»»
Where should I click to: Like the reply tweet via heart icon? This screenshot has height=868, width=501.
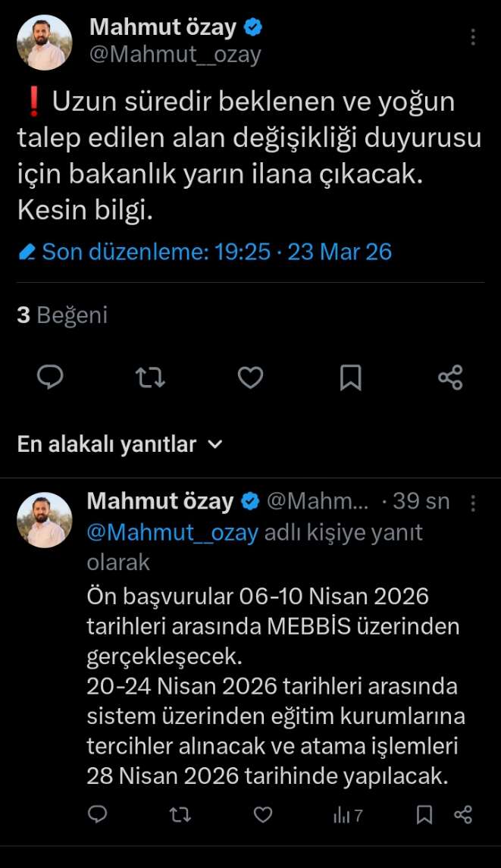click(x=262, y=816)
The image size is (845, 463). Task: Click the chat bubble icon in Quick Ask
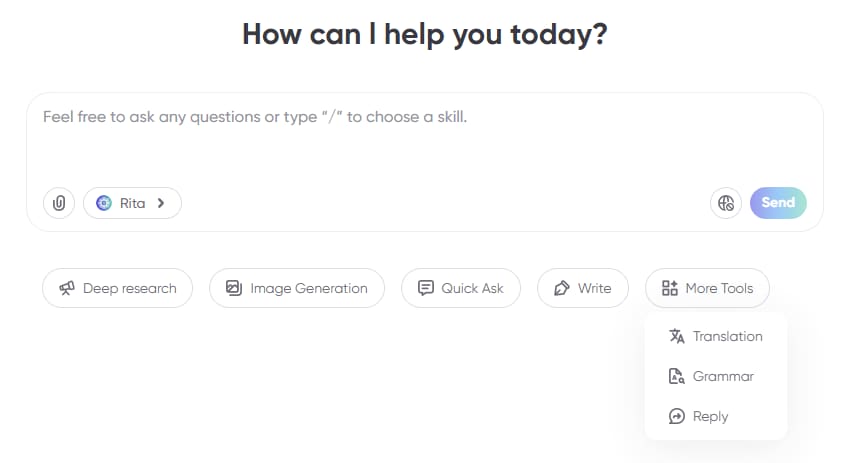click(425, 288)
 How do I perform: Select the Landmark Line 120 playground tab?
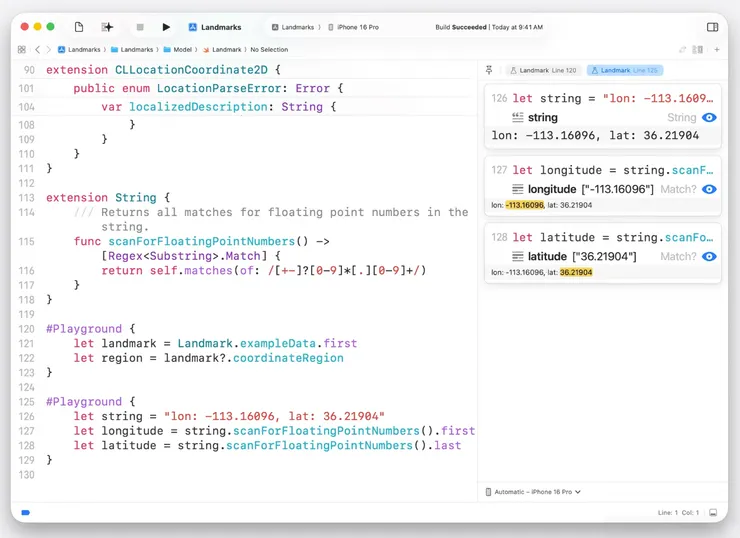click(x=543, y=70)
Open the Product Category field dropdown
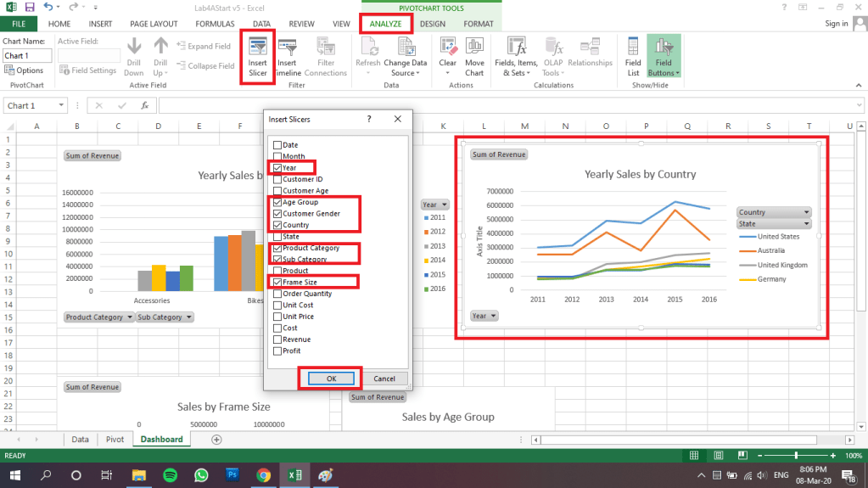 point(130,317)
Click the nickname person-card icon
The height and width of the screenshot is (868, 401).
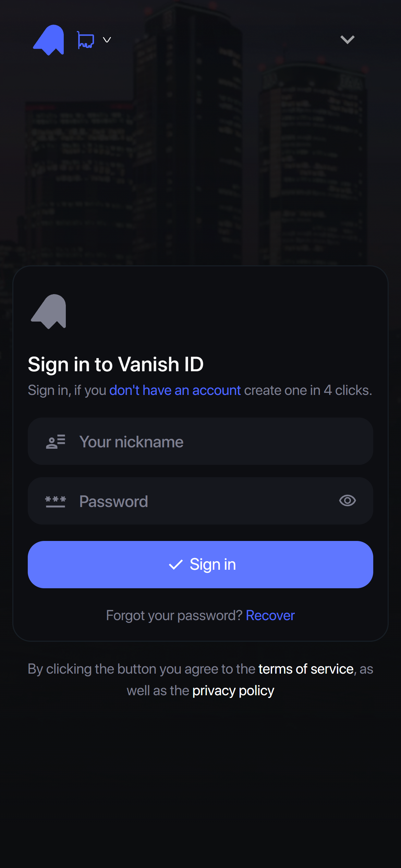click(x=56, y=442)
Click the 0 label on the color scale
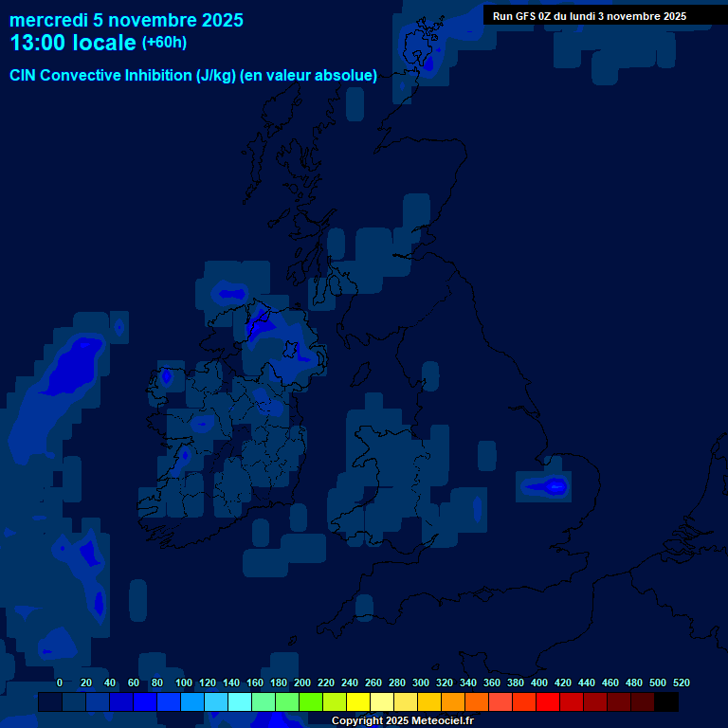This screenshot has width=728, height=728. 60,683
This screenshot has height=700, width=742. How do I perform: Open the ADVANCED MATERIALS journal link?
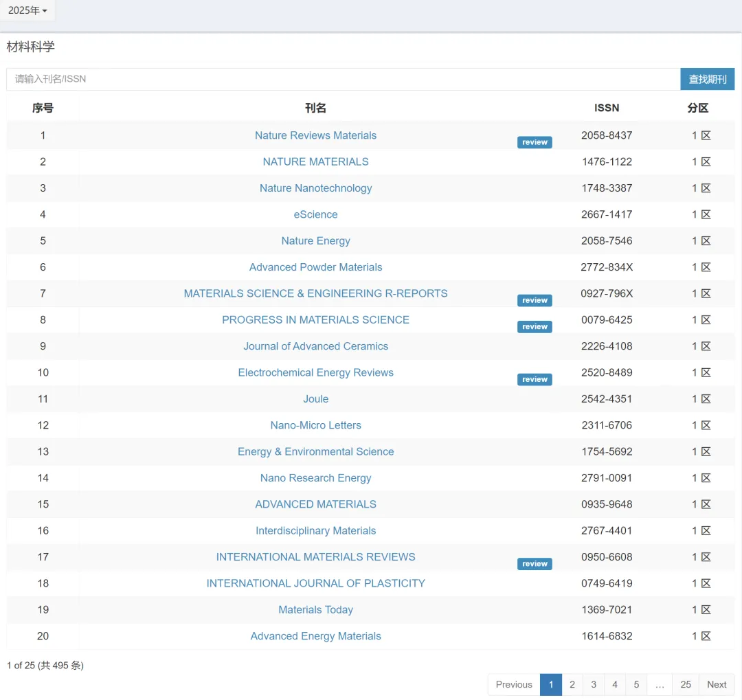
««
Return the listing above unaltered, omitting its pictures.

◆ REPLY TO THE EXERCISE
Where should I click to: Like the reply tweet via heart icon? This screenshot has height=868, width=501.
click(x=262, y=816)
The image size is (845, 463). Task: Click the chat bubble icon in Quick Ask
click(425, 288)
 How do I perform: Select the Landmark Line 120 playground tab?
click(x=543, y=70)
Open the Product Category field dropdown
 point(130,317)
Click the nickname person-card icon
The height and width of the screenshot is (868, 401).
click(x=56, y=442)
Click the 0 label on the color scale
This screenshot has width=728, height=728. 60,683
This screenshot has height=700, width=742. How do I perform: Open the ADVANCED MATERIALS journal link?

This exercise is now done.